For overtired parents who can’t seem to get their kids sleeping well consistently, the promise of a magic pill can be pretty enticing.

It seems that lately more and more doctors and parents are turning to melatonin as a band-aid for sleep issues with their children. I hear from moms all the time that they are giving their babies melatonin to help them fall asleep at night, and I have concerns about this.

Because there is not a general consensus about the safety of melatonin use in children among the medical community, I feel it is important that this issue be raised.

Here’s the deal: Melatonin is NOT a long-term solution to poor sleep habits. Healthy sleep habits need to be learned at a young age in order to set kids up for a lifetime of good sleep.

And while some studies have shown that melatonin can be helpful with autistic children or children with ADHD, most babies and children do not need melatonin; they need to be taught good, independent sleep skills.

Here’s why:  Melatonin is a hormone that is secreted by your brain and is present in every person’s body. According to the National Sleep Foundation, no other hormone is available in the United States without a prescription. Because melatonin is contained naturally in some foods, the U.S. Dietary Supplement Health and Education Act of 1994 allows it to be sold as a dietary supplement. These do not need to be approved by the Food and Drug Administration (FDA) or controlled in the same way as drugs.

A Hartford Hospital toxicologist says, “it’s (melatonin) possibly thought to affect growth, and to affect sexual development and puberty.” Other side effects can include headaches, drowsiness and stomach ache.

According to the National Institutes of Health, “Melatonin should not be used in most children.

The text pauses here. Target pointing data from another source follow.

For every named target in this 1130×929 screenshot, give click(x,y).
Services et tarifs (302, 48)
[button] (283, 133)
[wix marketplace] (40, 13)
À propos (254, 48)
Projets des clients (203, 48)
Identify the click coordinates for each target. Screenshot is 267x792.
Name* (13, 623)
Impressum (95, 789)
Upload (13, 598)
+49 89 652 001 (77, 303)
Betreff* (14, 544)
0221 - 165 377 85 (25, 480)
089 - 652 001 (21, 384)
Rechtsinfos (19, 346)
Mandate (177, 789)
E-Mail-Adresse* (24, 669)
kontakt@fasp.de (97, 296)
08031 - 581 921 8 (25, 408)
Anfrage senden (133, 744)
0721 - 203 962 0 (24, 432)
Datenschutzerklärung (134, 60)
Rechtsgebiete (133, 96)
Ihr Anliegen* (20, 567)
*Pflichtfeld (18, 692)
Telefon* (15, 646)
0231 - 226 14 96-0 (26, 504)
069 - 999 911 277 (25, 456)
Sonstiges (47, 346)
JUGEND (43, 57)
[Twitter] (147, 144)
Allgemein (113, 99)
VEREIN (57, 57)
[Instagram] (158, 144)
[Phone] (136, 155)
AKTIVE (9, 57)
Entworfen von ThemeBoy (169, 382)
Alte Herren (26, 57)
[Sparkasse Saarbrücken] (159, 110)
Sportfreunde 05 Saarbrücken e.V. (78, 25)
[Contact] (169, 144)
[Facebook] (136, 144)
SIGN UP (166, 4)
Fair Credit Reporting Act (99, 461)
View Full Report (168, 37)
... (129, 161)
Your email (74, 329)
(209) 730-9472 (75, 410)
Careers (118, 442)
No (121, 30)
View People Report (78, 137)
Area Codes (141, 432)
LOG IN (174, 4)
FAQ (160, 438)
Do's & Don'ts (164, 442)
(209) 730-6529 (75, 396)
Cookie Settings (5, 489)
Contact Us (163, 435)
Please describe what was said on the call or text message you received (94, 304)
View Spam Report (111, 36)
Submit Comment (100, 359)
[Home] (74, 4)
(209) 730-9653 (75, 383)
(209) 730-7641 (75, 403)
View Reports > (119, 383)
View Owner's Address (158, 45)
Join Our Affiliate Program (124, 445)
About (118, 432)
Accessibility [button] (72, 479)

It is possibly unsafe. Because of its effects on other hormones, melatonin might interfere with development.”

Dr. Judith Owens, director of the Sleep Center at Boston Children’s Hospital, says “there are ongoing concerns based on studies in animals showing melatonin can affect puberty-related hormones. While there is very little evidence to suggest this is true in humans, the reality is no long-term clinical trials (which would settle the question) have yet been conducted.”

She went on to say that melatonin use should be avoided in children under the age of 3 and that it “should never substitute for healthy sleep practices: a regular, age-appropriate and consistent bedtime and bedtime routine, no caffeine, and no electronics/screens before bedtime.”

Read more about the questions associated with melatonin use in children in this 2015 article from US News & World Report, “More Parents Are Giving Kids Melatonin to Sleep. Is It Safe?” and in this 2015 Huffington Post blog from Dr. Wendy Swanson, "Using Melatonin to Help Children Fall Asleep". These articles are just a couple of the many examples of what you would find online. Feel free to do your own research as there is quite of bit of information out there to consider.

If this information concerns you as it did me, there are many ways that you can help your little love sleep well through the night without supplements. As a mom, I just don’t think it’s worth the risk when other options are available.